Miro's Notes
github rss
Using macvlan networking with Nixos containers.
Posted on

Problem Context

I would like to be able to put something like https://dash into the browser on my local network or Tailscale and have it load my homelab dashboard.

There are a couple of caveats though:

  • It should work independently for my home network and Tailscale
  • It should also include DNS-based ad blocking

Aspiration

I would like to be able to run a Nixos container in the macvlan mode, so that on my home network level I get an IP address I can work with. This is necessary, because DHCP can not advertise DNS on a port different from 53.

I would like my DNS solution to be able to be DRY, I want to rely on my router to resolve hostnames and I would just like to specify CNAMEs for them in order to reach multiple services that are hosted on my home server.

Unexpected issues

Working with Nixos containers if very pleasant, its possible to configure the software that runs inside the container using Nix, so I don't need 2-phase builds, first the image then the container. Also, Nix is much nicer to work with than Dockerfiles.

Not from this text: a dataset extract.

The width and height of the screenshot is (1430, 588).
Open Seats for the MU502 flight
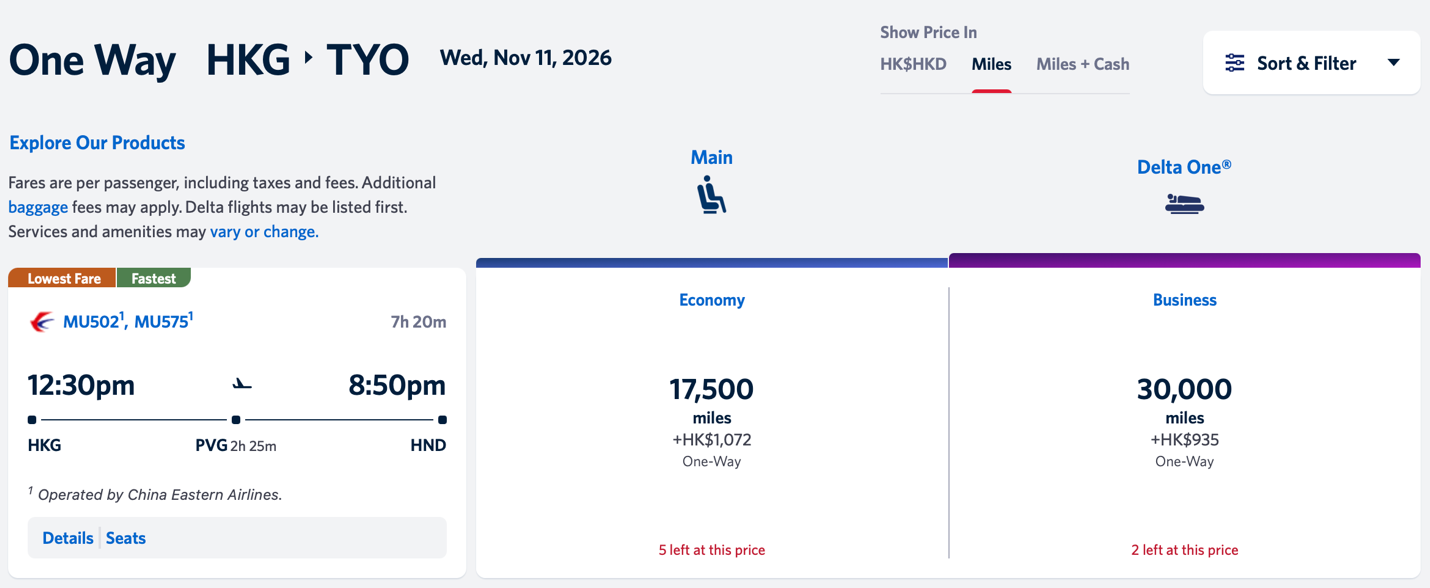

However, after having configured macvlan for my container, I found out that the network is not coming up.

ifconfig -a

Turns out I'm not the only one. So it turned out that the best way to fix this is to switch to systemd.network. After having done that, I can run nixos-rebuild switch and the network inside of the container is connected correctly.

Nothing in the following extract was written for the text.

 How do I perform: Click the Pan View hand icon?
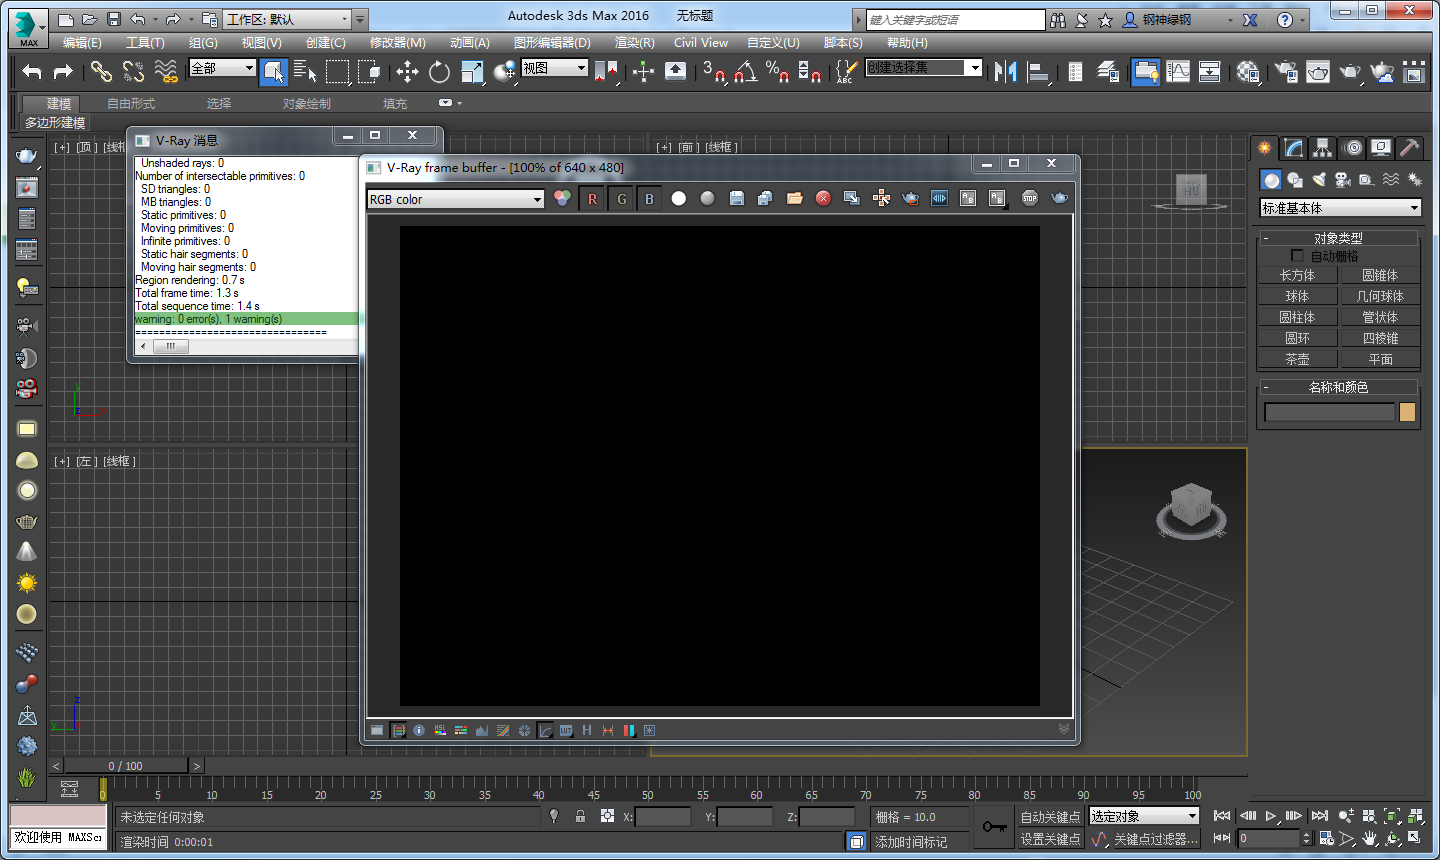(1370, 838)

My NixOS configuration looks like this:

{ config, lib, ... }: {
  systemd.network = {
    enable = true;
    networks = {
      "40-enp2s0" = {
        matchConfig.Name = "enp2s0";
        networkConfig.DHCP = "yes";
      };
    };
  };
  networking = {
    networkmanager.enable = false;
    useNetworkd = true;
  };
}

there is no bridge to the macvlan, so the connections from the host to the container have to go around the main interface, I'd like to fix that in the future.

{ config, lib, ... }: {
  systemd.network = {
    enable = true;
    # silly fix for the service failing on nixos rebuild
    wait-online.enable = lib.mkForce false;
    networks = {
      "40-enp2s0" = {
        matchConfig.Name = "enp2s0";
        networkConfig.DHCP = "yes";
      };
    };
  };
  networking = {
    hostName = "butters"; # Define your hostname.
    networkmanager.enable = false;
    useNetworkd = true;
    nameservers = [
      "1.1.1.1"
      "1.0.0.1"
    ];
  };
}

and the container side looks like this:

{ config, lib, ... }: {
  containers.lan-dns = {
    autoStart = true;
    ephemeral = true;
    macvlans = [ "enp2s0" ];
    privateNetwork = false;
    #extraFlags = ["-U"]; # private user namespace
    config = { pkgs, ... }: {
      networking = {
        useDHCP = false;
        useNetworkd = true;
        useHostResolvConf = false;
        firewall = {
          enable = true;
          interfaces."mv-enp2s0".allowedUDPPorts = [ 53 ];
        };
      };
      systemd.network = {
        enable = true;
        networks = {
          "40-mv-enp2s0" = {
            matchConfig.Name = "mv-enp2s0";
            address = [
              "192.168.1.3/24"
            ];
            networkConfig.DHCP = "yes";
            dhcpV4Config.ClientIdentifier = "mac";
          };
        };
      };
    };
  };
}

This way the lan-dns container shows up on the outer network as a separate host and can serve DNS without problems.